DESCRIPTION (provided by applicant): Relative brain size differs considerably between species and understanding the basis of these differences is a fascinating topic in neuroscience. It is possible to identify determinants of brain size by investigating disorders that directly affect its regulation. Autosomal recessive primary microcephaly (MCPH) is characterized by an abnormally a reduction of brain growth. Current data suggests that MCPH is the result of deficient neurogenesis within the neuroepithelium of the developing cortex; disruptions to neurogenesis can result from defects in pattern formation, cell proliferation, cell survival, cell differentiation, cell migration, or cell growth. Using homozygosity mapping in inbred MCPH families, our laboratory has identified a mutation in Nucleoporin 107 (NUP107), a gene not previously linked to human disease. I propose to study this rare genetic disorder to lead to insight in human neurogenesis, causes of intellectual disability, and evolution between humans and our closest living relatives in regards to brain size and cognitive ability. I have already characterized the effect of this mutation on mRNA splicing and protein stability and have generated induced pluripotent stem cells (iPSCs) from patients and control fibroblasts; iPSCs can be used to make human neural progenitors (NPs) harboring the NUP107 mutation. Because brain size has been linked to the kinetics of neurogenesis, we would like to correlate the NUP107 mutation effects on the NP populations between mouse and human models of MCPH. To aid in the comparison of results between species, I have generated chimeric mice for a conditional NUP107 gene trap allele (NUP107GT). In this application, I propose to test the following hypotheses: 1. NUP107 mutations lead to a decrease in the number post-mitotic neurons due to a depletion of the PAX6+/SOX1+/NESTIN+ NP pool resulting in defective neurogenesis 2. NUP107 is required for apical/basal spindle orientation in differentiating (PAX6+/SOX1+/NESTIN+) NPs 3. NUP107 depletions severely affect early, symmetrical neural stem cell proliferation without a resulting defect in later, asymmetric divisions PUBLIC HEALTH RELEVANCE: Primary microcephaly is a neurodevelopmental disorder presumably due to altered neurogenesis and causing a great reduction in brain growth. I have identified a new causative gene, NUP107, and propose to study induced-pluripotent stem cells and knockout mice to model this human disease.

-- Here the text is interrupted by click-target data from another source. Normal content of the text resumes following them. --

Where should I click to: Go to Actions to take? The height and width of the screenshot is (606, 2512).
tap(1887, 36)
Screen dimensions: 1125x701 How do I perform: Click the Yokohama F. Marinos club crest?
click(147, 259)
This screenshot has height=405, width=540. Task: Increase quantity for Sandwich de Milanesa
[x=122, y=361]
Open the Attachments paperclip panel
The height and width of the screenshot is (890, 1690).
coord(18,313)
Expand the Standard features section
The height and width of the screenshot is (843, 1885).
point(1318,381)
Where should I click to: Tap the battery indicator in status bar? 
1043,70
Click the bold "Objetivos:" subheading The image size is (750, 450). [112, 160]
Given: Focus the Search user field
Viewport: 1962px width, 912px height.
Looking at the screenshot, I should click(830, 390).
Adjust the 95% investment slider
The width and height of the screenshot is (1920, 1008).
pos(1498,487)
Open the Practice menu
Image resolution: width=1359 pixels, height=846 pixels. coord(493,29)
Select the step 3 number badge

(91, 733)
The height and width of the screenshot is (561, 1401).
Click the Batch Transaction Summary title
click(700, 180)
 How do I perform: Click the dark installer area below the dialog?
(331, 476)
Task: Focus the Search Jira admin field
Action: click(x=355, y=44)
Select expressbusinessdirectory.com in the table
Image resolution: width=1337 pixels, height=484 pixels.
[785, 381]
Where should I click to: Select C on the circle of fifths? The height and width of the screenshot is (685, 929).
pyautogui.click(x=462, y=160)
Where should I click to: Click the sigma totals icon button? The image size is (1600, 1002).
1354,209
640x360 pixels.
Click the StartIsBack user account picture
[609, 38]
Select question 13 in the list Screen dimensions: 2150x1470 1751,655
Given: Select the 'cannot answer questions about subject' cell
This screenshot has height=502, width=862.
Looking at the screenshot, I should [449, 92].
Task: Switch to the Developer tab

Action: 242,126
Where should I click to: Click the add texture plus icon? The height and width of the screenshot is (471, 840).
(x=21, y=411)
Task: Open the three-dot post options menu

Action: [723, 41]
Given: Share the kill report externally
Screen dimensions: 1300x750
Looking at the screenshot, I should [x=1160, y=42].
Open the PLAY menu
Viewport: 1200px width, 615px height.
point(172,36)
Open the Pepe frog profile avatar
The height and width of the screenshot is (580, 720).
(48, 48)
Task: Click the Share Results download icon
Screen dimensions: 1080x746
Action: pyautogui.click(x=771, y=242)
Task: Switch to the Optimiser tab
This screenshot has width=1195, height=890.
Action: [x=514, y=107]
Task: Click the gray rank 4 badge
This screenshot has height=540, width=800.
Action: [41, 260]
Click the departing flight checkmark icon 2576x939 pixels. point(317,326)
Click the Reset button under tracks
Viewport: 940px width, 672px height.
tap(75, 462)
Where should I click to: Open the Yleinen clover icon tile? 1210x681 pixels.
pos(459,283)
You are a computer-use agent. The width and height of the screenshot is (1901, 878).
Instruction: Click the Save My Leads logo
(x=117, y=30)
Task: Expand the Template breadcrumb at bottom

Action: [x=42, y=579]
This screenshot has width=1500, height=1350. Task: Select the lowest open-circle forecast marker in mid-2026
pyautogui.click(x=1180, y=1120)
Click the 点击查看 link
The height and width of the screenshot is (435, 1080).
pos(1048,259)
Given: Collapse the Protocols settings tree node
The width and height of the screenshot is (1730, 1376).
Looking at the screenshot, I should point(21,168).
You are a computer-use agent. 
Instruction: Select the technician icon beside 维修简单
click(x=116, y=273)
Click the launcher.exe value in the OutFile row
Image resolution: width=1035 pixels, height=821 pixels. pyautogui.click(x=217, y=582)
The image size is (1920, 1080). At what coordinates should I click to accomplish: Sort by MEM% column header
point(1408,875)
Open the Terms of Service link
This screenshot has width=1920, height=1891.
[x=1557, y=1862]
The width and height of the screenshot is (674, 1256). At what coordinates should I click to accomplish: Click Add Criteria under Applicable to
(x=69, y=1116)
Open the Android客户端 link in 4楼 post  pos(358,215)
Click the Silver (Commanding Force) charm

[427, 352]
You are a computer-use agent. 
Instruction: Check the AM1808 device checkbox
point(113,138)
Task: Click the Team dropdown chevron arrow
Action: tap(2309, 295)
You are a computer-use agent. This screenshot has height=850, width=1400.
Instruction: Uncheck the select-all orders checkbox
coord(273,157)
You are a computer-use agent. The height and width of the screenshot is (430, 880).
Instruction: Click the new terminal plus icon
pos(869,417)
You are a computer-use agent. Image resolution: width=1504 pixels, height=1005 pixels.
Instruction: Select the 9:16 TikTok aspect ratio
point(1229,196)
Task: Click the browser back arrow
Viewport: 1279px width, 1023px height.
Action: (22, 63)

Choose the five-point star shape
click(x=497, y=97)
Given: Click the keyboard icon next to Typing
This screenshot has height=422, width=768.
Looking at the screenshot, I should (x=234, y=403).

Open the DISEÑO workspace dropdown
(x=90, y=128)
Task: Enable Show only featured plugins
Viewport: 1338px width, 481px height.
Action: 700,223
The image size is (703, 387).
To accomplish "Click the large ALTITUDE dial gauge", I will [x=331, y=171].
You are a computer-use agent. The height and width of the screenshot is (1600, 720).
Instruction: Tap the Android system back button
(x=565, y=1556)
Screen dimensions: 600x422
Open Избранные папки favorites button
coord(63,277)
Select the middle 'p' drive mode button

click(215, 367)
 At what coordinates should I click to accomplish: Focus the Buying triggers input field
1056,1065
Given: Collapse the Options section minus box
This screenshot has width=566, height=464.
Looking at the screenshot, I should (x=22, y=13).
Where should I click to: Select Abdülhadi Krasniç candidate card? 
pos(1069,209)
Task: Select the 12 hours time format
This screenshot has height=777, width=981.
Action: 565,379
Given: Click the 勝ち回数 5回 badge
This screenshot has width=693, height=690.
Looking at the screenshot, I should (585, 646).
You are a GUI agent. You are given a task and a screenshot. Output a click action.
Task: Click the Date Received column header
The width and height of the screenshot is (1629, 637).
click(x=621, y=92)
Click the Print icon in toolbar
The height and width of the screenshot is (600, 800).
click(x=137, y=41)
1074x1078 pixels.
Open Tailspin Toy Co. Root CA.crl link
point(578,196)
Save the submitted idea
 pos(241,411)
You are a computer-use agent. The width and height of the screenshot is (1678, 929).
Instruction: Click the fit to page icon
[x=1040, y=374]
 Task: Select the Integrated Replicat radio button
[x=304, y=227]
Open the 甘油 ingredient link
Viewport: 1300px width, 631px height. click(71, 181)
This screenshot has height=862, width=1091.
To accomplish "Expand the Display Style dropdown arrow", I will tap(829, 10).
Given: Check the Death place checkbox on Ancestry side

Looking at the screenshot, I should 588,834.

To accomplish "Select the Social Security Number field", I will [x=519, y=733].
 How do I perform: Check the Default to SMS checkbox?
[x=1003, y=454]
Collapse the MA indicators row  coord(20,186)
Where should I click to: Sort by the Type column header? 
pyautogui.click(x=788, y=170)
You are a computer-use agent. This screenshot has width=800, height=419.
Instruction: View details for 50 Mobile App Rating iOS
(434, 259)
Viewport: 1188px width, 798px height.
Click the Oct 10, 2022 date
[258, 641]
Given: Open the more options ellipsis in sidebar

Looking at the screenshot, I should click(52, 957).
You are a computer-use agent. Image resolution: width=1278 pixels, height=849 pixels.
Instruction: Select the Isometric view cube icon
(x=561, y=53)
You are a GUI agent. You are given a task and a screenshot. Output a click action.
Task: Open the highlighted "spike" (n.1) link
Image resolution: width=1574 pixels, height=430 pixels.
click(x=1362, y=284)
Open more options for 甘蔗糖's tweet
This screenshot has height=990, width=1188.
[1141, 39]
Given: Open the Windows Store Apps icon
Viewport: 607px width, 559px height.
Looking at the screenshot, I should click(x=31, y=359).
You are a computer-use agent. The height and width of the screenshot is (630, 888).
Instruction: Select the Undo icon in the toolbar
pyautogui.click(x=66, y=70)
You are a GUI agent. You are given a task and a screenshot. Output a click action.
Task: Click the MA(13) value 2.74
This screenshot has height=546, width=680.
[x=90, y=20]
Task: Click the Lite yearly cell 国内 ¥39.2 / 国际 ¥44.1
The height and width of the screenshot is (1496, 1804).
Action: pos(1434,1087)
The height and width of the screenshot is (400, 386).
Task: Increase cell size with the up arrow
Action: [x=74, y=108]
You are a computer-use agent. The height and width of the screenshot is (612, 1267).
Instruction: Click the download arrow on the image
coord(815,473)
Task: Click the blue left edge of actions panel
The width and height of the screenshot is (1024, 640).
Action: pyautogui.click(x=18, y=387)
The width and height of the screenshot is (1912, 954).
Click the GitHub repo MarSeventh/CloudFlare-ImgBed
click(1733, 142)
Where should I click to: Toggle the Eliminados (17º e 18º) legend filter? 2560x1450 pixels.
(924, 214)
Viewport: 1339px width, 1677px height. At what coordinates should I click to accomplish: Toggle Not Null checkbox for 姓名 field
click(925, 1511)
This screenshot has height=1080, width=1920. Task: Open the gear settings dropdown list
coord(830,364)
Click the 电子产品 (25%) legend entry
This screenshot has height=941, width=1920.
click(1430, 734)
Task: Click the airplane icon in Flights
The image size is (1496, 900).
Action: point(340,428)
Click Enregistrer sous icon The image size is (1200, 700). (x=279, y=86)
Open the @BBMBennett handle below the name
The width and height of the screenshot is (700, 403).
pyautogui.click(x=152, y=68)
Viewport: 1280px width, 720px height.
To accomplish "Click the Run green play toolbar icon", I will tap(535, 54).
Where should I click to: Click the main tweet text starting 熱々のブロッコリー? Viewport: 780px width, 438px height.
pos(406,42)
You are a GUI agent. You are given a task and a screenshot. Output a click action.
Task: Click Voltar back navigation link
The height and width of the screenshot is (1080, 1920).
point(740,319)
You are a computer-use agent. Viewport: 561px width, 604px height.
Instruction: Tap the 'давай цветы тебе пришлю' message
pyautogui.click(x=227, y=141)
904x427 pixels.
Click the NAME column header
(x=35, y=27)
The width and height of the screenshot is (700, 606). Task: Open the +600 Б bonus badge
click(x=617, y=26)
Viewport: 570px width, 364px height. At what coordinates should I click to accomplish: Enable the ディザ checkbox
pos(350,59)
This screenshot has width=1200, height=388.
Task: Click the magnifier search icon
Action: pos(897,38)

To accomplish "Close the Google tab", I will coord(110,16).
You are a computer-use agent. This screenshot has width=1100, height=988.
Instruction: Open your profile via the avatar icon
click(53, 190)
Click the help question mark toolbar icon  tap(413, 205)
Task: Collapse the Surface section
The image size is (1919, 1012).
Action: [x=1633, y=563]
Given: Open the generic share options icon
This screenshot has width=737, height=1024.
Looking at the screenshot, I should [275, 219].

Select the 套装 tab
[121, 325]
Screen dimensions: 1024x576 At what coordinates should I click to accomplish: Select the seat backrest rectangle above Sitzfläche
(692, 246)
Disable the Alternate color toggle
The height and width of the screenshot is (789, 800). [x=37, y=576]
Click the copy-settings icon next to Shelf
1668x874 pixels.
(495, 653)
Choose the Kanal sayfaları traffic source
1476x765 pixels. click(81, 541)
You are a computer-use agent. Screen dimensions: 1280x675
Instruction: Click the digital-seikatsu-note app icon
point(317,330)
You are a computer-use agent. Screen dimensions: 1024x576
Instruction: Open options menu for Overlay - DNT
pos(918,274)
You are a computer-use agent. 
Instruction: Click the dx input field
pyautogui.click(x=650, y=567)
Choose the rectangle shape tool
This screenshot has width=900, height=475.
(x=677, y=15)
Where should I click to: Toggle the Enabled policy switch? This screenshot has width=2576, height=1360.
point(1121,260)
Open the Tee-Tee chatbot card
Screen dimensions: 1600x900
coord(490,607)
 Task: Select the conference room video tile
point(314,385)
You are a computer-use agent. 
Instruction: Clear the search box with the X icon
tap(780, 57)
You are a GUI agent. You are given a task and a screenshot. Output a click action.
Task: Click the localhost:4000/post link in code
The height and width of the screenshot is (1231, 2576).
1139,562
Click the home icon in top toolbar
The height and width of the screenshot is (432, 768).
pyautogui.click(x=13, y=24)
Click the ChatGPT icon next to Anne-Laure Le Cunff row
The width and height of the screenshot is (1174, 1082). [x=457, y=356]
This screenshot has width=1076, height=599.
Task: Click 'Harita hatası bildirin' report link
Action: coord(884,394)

描述(由申请人提供)：不同物种之间的相对大脑大小差异很大，了解这些差异的基础是神经科学中一个有趣的话题。有可能通过研究直接影响大脑大小调节的紊乱来确定大脑大小的决定因素。常染色体隐性遗传性原发性小头症(MCPH)的特征是大脑发育异常减少。目前的数据表明，MCPH是发育中的皮质神经上皮内神经发生缺陷的结果；神经发生的中断可能是由于模式形成、细胞增殖、细胞存活、细胞分化、细胞迁移或细胞生长方面的缺陷造成的。利用近交系MCPH家系的纯合性图谱，我们的实验室已经确定了核孔蛋白107(NUP107)的突变，该基因以前与人类疾病无关。我建议研究这种罕见的遗传疾病，以深入了解人类的神经发生、智力残疾的原因，以及人类和我们在世的近亲之间在大脑大小和认知能力方面的进化。我已经确定了这种突变对mRNA剪接和蛋白质稳定性的影响，并从患者和对照成纤维细胞中产生了诱导多能干细胞(IPSCs)；IPSCs可用于制造携带NUP107突变的人类神经前体细胞(NPs)。由于脑大小与神经发生的动力学有关，我们希望将NUP107突变对MCPH小鼠和人类模型中NP群体的影响联系起来。为了帮助比较物种间的结果，我产生了条件NUP107基因陷阱等位基因(NUP107GT)的嵌合小鼠。在这一应用中，我建议检验以下假设：1.NUP107突变导致有丝分裂后神经元数量减少，原因是PAX6+/SOX1+/Nestin+NP池耗尽，导致神经发生缺陷2.在分化(PAX6+/SOX1+/Nestin+)NPs时，需要NUP107作为顶端/基底轴方向3.NUP107缺失严重影响早期对称神经干细胞的增殖，而不会导致后期不对称分裂的缺陷 公共卫生相关性：原发性小头畸形是一种神经发育障碍，可能是由于神经发生改变，导致大脑生长严重减慢。我已经确定了一个新的致病基因NUP107，并提议研究诱导多能干细胞和基因敲除小鼠来模拟这种人类疾病。